• WORK INSTRUCTION
Print all of the records. Exclude the images.

• EXTRACTED DATA

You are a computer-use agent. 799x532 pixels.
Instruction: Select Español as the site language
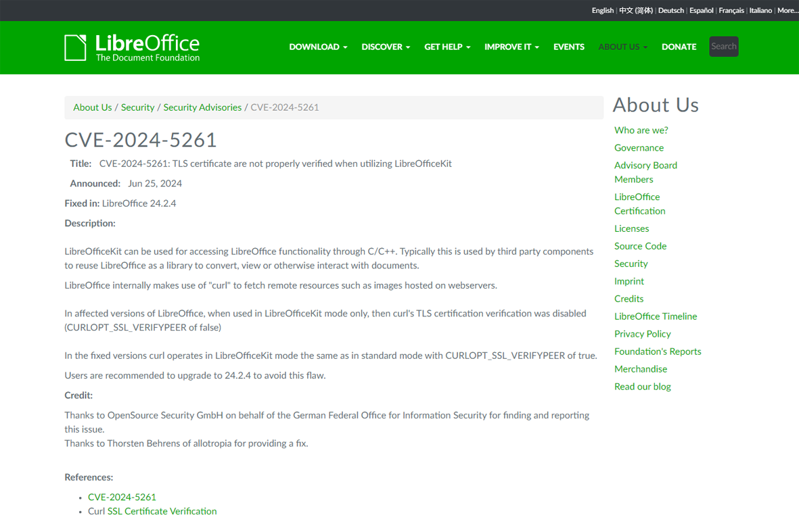pos(701,10)
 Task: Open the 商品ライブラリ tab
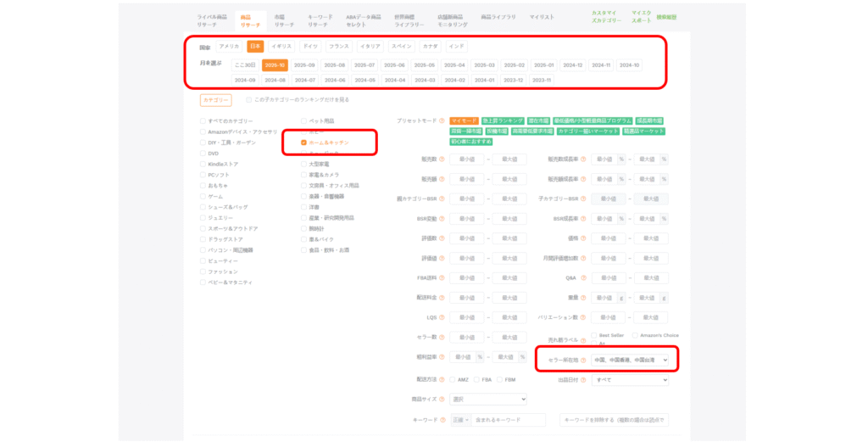(x=498, y=16)
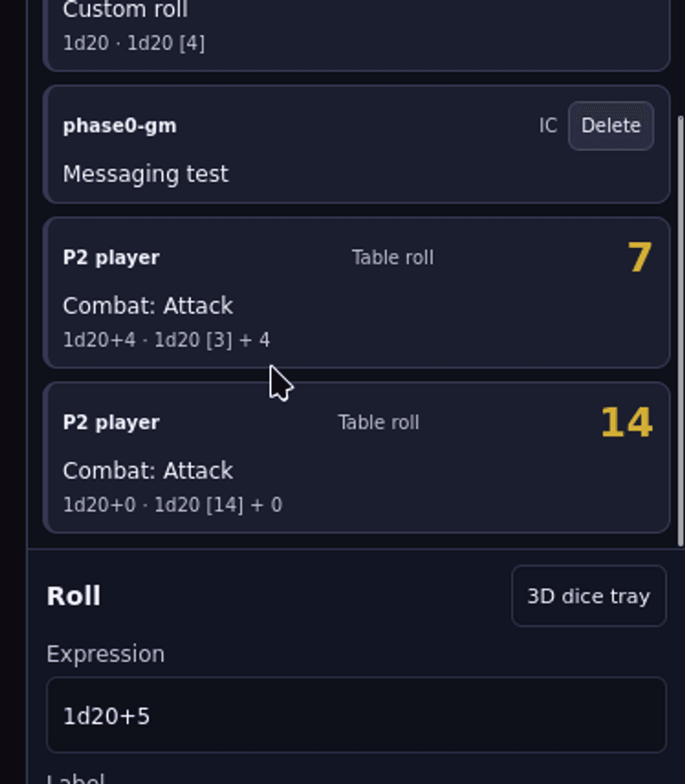
Task: Click P2 player name on roll 14
Action: click(111, 423)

• THE COMPLETED TASK
You are a computer-use agent. 799x532 pixels.
Instruction: Select Español as the site language
pos(701,10)
 Task: Open the 商品ライブラリ tab
(x=498, y=16)
Task: Click P2 player name on roll 14
Action: click(111, 423)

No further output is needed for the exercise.